VictoriaMetrics Data Model
Metric names, labels, MetricsQL and the ingestion protocols VictoriaMetrics accepts.
VictoriaMetrics uses the Prometheus data model: a metric name plus a set of label key-value pairs identifies a series, and each series holds timestamped float values.
http_requests_total{job="api", instance="10.0.1.5:8080", method="GET", status="200"}Ingestion
It accepts several protocols, which makes it a drop-in replacement in most stacks:
- Prometheus remote write — the usual path.

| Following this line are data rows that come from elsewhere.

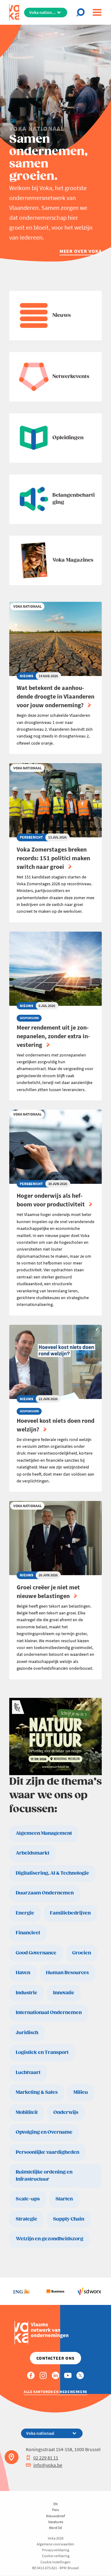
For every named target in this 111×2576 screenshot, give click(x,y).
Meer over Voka (81, 251)
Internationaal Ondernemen (49, 2013)
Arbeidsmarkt (32, 1853)
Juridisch (27, 2033)
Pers (55, 2509)
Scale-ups (28, 2199)
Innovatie (63, 1993)
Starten (64, 2199)
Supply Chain (68, 2219)
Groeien (81, 1953)
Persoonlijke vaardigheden (47, 2152)
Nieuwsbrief (55, 2516)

- Prometheus scraping, performed by VictoriaMetrics itself (
vmagentor-promscrape.config). - InfluxDB line protocol, Graphite, OpenTSDB, CSV and JSON import.
# prometheus.yml
remote_write:
- url: http://victoriametrics:8428/api/v1/write
queue_config:
max_samples_per_send: 10000
capacity: 20000vmagent sits in front for scraping, relabeling, buffering during backend outages and fan-out to
several destinations. Its on-disk buffer is what prevents data loss during a backend restart.
MetricsQL
MetricsQL is a superset of PromQL: existing queries work, with additional functions and some behavioural differences that reduce common PromQL surprises.
# Rate over a window, aggregated by status.
sum(rate(http_requests_total{job="api"}[5m])) by (status)
# 99th percentile latency from a histogram.
histogram_quantile(0.99, sum(rate(http_request_duration_seconds_bucket[5m])) by (le))
# MetricsQL additions.
rollup_rate(http_requests_total[5m])Stream aggregation
Aggregating at ingestion is the primary defence against
cardinality growth. VictoriaMetrics can do it in vmagent or at
the storage layer, before the raw series are stored:
# stream aggregation config
- match: 'http_requests_total'
interval: 1m
outputs: [total]
without: [instance] # drop per-instance detail, keep the service-level seriesThis turns thousands of per-instance series into a handful of per-service ones, permanently.
Relabeling
metric_relabel_configs:
# Drop a high-cardinality label entirely.
- regex: 'request_id|trace_id'
action: labeldrop
# Drop metrics you never query.
- source_labels: [__name__]
regex: 'go_gc_.*'
action: dropStorage characteristics
VictoriaMetrics stores data in per-month partitions with columnar compression, and merges parts in the background — an LSM-like design. Two practical consequences:
- Retention is a partition drop, so it is cheap.
- Free disk space is needed for merges, so plan capacity above the steady-state size.
Out-of-order and duplicate samples are handled: it accepts them and deduplicates on read according to the configured deduplication interval, which is what makes highly-available Prometheus pairs straightforward to consolidate.